Once here, all was never as expected. Those who were already here feared the loss of jobs, they feared possible changes in norms and culture, and they feared fear itself. Irish-need-not –apply signs were prominently placed on factory walls and store windows. The KKK burned crosses on church lawns. Racial segregation was enforced. National and ethnic segregation was the norm in much of the country. We beckoned people to come and then treated them in unwelcoming ways.

The nation’s immigration policies of the last three or four decades resulted in millions of people coming into the country illegally. Some, in fact many, have lived in the US for over ten years; they got jobs, bought homes, educated their kids in public schools, and sent them to college. The parents are illegal but most of the kids are citizens or dream of citizenship in the only country they know.

Our history has its warts, to be sure. From the early days, starting with Jefferson, our national belief in Manifest Destiny was our excuse for taking over large swaths of the continent, starting with the Louisiana Purchase, going to war with Mexico to gain control of California and the Southwest, and attempts to annex large parts of the Oregon Territory claimed by the English. President Polk, in 1844, ran on a ticket of “54/40 or fight.” Our history is replete with government actions to displace people from their lands. We cannot be proud of how we treated Native Americans, many religious groups, and minorities in general. We have had several periods in our history when immigration was discouraged when immigrants were abused, and when we treated people badly. Today we are witnessing a new level of disdain with which we are not comfortable.

Our current government administration is enforcing a zero tolerance level of immigration that we have not seen in modern times. They do it arbitrarily and without compassion. Our government does not distinguish between refugees seeking asylum and those just crossing the border for personal advantage. All are treated as criminals. Instead of caring for families until their cases are adjudicated, children are yanked from their parents and then sent to detention facilities. Thousands of children, even babies who were breastfeeding, are sent to warehouse facilities run by Homeland Security. Even in our dark days when we sent Japanese citizens to internment camps in WWII, we did not separate children from their parents.

News organizations publish pictures of thousands of children incarcerated in chain-link fence cages, pictures of others sent to the heat of Arizona to live in tents, pictures of kids living on energy bars, and pictures of toddlers bewildered by their situation. We see pictures of small children in diapers in those cages with other children too young to care for them.
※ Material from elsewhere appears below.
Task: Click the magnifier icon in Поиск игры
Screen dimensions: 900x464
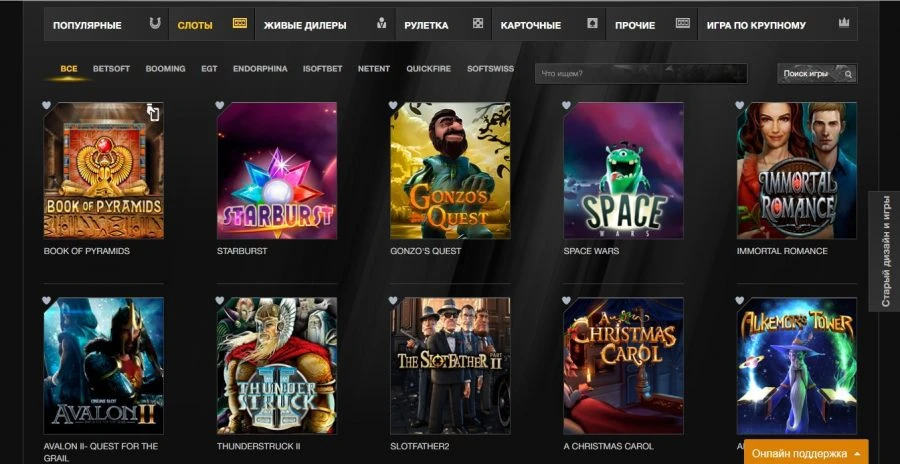Action: click(849, 74)
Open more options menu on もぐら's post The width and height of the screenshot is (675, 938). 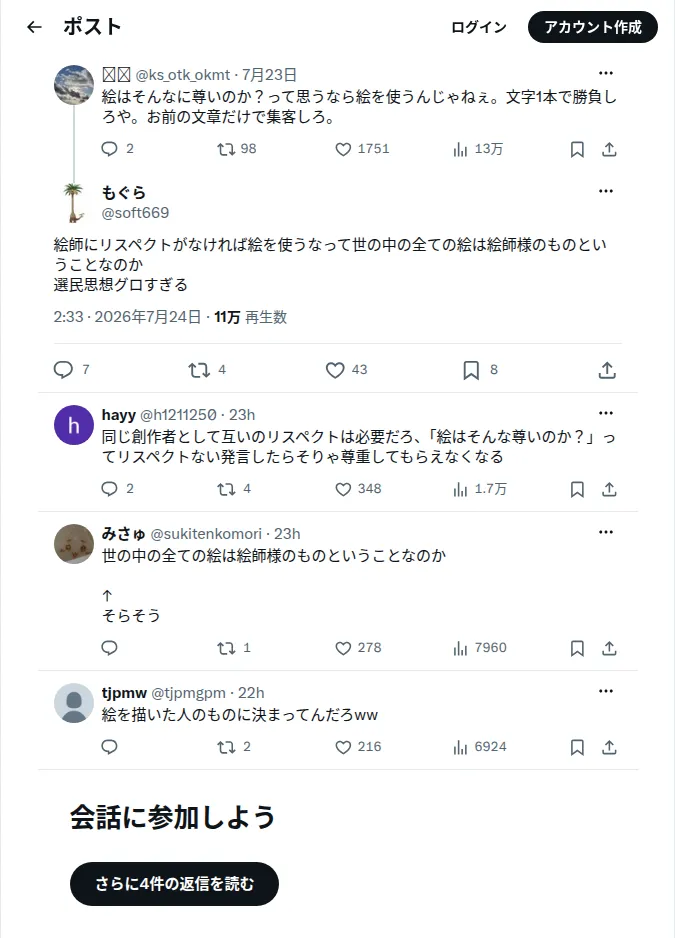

Even with all the published pictures and the anecdotal stories that grow every day, the Director of Homeland Security denies the existence of a policy of family separation. The president says it’s a law created by the opposition party, denies the Department of Justice’s policy of zero tolerance; both are lies.

Is this the nation we want to be? Is this the nation we have become? The outrage is growing. People of principle are outraged. Religious leaders of all faiths are outraged. Former First Ladies are outraged. The general population is outraged. The United Nations Human Rights Council has decried our outrageous policies as inhumane.

Newspaper articles tell riveting stories of mothers deported without their children, of parents arrested while mowing the lawn in front of their homes, of children sent back to countries they do not know or to which they no longer have any connections.

Countries have a right and a duty to protect their borders, but they must do it humanely. Our country and its leadership, the executive branch and the legislative branch are shameful in their pursuit of these family-separation policies. It is time to stop this inhumane treatment of people. It is time to raise the cry for change. It may be a time to take to the streets in protest. We are sickened by the behavior of our government, and by the election fears of Congress who are complicit in these inhuman actions.

What will we tell our grandchildren and great-grandchildren that we did while our country tore children from their mothers and put them in concentration camps?